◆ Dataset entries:
+-------+

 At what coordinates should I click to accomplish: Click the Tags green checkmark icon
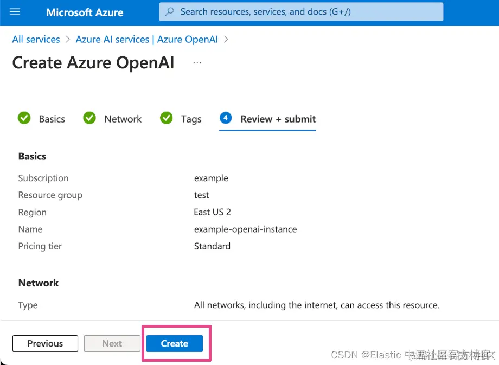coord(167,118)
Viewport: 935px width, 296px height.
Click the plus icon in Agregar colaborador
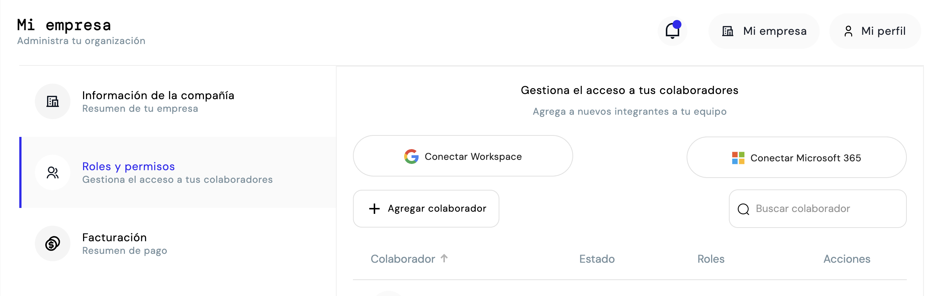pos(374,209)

+-------+

◆ Assignment:
Transcribe exactly the lines from the one containing "Viewport: 935px width, 296px height." through the last line of the records above, and nothing else. Leave out the pictures.

◆ Result of the task:
Viewport: 935px width, 296px height.
Click the plus icon in Agregar colaborador
pos(374,209)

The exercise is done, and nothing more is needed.